» SOURCE EXTRACT:
Let’s make some beginner plots of the pokemon descriptor data.
## ggplot is a library in R that allows for simple plotting
## 1. First, we initialize the ggplot object using "ggplot()"
## 2. Second, we use the aesthetics mapping, aes(), to tell ggplot that we want "speed" to be on the x-axis and "sp_attack" to be on the y-axis
## 3. Finally, we use "+" to add to our ggplot object a "geom_point()". This is the most important part, as it actually adds the scatter plot to our figure. There are many different types of "geoms" that we can use, such as geom_line(), geom_bar(), etc.
pokemon %>% ggplot(aes(x=speed,y=sp_attack)) +
geom_point(alpha=0.7,color="royalblue")
## We can change the properties of each point so that different pokemon types are represented by different colours
pokemon %>% ggplot(aes(x=speed,y=sp_attack,color=type)) +
geom_point(alpha=0.7)+
scale_color_manual(values=mycolors)
## We can also make it so that the size of each pokemon's point corresponds to their weight!! Got rid of any NA's in weight column so there are no error warnings.
pokemon %>% filter(!is.na(weight_kg)) %>%
ggplot(aes(x=speed,y=sp_attack,color=type,size=weight_kg)) +
geom_point(alpha=0.7)+
scale_color_manual(values=mycolors)
## We can also make the figure an object in the environment (here called pokemon_scatter_1) and then use ggplotly (a package) to create an interactive plotly widget to explore the data
pokemon_scatter_1<-pokemon %>% filter(!is.na(weight_kg)) %>%
ggplot(aes(x=speed,y=sp_attack,color=type,size=weight_kg, description=name)) +
geom_point(alpha=0.7)+
scale_color_manual(values=mycolors)
ggplotly(pokemon_scatter_1)
#Hover over some points. Who is fast with very little attack? Who is slowest? What types are they?
CHALLENGE 4
In the chunk below, repeat the above plots with weight on the x axis, sp_defense on the y axis, and speed as the point size
pokemon_scatter_2<-pokemon %>% filter(!is.na(weight_kg)) %>%
ggplot(aes(x=weight_kg,y=sp_defense,color=type,size=speed, description=name)) +
geom_point(alpha=0.7)+
scale_color_manual(values=mycolors)
ggplotly(pokemon_scatter_2)
##and here it is a an interactive ggplotly widget
ggplotly(pokemon_scatter_2)heatmaps
Heatmaps are a common way to display data with high dimensionality. This chunk will manipulate the data so it can be made into a heatmap using the pheatmap() package.
## pheatmap uses a matrix of values, so we need to turn our data table into a "matrix" using the as.matrix() function
pokemon_mat1 <-pokemon %>% select(sp_attack,sp_defense,speed) %>% as.matrix()
## then, we use this matrix to make a heatmap
pheatmap(pokemon_mat1, color=viridis(8,option="magma",begin=1,end=0),cellwidth=10,cellheight=4,cluster_cols=FALSE,cluster_rows=FALSE, legend=TRUE, fontsize = 6)

» SUPPLIED INFORMATION:

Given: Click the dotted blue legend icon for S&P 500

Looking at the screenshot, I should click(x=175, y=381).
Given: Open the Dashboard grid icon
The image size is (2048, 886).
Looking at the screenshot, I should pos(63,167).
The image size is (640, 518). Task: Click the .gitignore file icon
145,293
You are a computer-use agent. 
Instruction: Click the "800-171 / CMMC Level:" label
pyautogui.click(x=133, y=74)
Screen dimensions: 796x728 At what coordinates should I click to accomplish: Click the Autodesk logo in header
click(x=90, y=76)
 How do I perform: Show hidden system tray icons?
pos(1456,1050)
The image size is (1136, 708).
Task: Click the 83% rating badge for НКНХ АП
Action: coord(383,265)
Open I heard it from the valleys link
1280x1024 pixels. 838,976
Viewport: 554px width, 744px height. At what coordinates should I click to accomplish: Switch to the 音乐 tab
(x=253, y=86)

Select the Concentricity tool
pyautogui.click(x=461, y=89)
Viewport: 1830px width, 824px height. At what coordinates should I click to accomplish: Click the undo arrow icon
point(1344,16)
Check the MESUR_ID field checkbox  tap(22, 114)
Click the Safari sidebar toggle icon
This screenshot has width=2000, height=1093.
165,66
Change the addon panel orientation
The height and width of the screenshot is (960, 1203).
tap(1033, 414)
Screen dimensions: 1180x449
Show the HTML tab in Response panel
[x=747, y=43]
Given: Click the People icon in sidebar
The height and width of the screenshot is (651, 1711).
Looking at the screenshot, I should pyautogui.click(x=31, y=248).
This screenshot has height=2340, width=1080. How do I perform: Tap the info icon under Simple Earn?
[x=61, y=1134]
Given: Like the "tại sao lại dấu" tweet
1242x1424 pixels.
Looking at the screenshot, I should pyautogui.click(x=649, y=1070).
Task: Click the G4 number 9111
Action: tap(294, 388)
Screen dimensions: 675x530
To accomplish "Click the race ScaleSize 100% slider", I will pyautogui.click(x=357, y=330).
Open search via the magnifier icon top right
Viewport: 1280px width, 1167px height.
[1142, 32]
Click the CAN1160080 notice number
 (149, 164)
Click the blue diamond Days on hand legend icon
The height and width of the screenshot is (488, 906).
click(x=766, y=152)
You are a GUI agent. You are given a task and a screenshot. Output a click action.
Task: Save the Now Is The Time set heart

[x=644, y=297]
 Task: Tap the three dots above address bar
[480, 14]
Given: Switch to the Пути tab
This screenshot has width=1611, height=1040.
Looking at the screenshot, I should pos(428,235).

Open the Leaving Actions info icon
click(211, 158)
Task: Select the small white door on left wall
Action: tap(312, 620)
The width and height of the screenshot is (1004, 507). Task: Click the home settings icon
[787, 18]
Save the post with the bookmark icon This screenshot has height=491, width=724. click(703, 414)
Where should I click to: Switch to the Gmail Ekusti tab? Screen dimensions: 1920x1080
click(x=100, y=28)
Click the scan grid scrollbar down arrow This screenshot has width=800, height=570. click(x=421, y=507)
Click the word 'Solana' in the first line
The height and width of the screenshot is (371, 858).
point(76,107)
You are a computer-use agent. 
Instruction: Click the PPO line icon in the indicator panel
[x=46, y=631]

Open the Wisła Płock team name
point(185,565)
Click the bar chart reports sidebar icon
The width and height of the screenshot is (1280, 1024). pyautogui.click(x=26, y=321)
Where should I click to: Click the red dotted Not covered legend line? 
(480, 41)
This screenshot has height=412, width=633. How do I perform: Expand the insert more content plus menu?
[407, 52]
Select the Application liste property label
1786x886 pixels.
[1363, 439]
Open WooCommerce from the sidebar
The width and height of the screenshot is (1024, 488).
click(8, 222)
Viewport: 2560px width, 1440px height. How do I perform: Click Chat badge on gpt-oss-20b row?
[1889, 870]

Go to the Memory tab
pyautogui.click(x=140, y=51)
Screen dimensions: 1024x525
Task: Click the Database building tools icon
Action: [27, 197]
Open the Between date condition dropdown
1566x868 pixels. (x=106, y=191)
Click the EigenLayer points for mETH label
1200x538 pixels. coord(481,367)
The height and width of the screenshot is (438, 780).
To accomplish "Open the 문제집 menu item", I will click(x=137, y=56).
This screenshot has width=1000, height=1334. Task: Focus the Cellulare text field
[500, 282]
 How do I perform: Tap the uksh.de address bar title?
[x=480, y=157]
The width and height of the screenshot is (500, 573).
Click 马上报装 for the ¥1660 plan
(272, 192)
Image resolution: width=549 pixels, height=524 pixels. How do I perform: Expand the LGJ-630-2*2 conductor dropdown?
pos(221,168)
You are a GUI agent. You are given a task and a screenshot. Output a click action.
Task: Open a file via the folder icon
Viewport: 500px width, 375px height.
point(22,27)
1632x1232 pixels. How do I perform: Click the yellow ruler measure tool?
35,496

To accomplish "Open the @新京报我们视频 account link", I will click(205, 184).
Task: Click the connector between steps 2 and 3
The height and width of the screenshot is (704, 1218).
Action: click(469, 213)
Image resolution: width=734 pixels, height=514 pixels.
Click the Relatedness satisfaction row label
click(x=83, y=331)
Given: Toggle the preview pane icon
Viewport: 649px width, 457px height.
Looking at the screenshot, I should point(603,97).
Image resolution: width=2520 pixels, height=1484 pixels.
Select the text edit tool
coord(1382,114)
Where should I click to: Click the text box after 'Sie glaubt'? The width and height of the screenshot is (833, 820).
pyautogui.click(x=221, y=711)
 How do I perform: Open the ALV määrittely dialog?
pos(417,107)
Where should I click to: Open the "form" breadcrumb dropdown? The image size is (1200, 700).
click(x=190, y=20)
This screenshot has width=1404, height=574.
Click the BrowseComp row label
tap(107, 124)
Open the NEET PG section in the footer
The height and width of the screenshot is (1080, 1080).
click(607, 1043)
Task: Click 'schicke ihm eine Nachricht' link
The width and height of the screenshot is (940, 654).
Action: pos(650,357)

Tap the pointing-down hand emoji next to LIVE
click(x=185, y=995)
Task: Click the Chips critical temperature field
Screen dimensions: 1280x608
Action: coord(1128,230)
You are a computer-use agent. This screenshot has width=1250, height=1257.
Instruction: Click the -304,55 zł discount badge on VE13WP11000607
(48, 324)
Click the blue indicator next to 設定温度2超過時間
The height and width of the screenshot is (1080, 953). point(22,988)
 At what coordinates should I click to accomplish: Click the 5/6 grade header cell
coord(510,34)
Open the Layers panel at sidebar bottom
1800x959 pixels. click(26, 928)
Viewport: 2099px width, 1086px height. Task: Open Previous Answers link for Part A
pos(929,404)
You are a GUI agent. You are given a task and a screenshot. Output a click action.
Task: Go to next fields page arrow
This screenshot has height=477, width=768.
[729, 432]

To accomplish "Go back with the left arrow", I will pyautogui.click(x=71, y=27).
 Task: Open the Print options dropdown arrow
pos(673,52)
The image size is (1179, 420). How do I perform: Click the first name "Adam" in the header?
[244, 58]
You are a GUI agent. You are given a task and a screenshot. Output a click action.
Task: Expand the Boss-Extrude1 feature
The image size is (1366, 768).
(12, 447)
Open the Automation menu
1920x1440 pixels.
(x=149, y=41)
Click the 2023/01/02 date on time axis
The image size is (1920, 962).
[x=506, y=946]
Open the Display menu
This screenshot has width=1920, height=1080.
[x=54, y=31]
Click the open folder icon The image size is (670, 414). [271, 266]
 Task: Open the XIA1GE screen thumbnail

» STATED TASK 1:
In the ggplot walkthrough, which function turns the data table into a matrix for pheatmap?
» STATED TASK 2:
List every geom function that the ggplot walkthrough names.
» STATED TASK 3:
Say whether each statement agrees with the ggplot walkthrough, and quote the deciding words: (a) The first scatter plot colors its points royal blue. (b) The plot that sizes points by weight keeps rows with missing weight values. (c) The heatmap clusters its rows.

» EXPECTED OUTPUT 1:
The as.matrix() function.

» EXPECTED OUTPUT 2:
geom_point(), geom_line(), geom_bar()

» EXPECTED OUTPUT 3:
(a) Yes: "geom_point(alpha=0.7,color="royalblue")"
(b) No: "Got rid of any NA's in weight column so there are no error warnings."
(c) No: "cluster_rows=FALSE"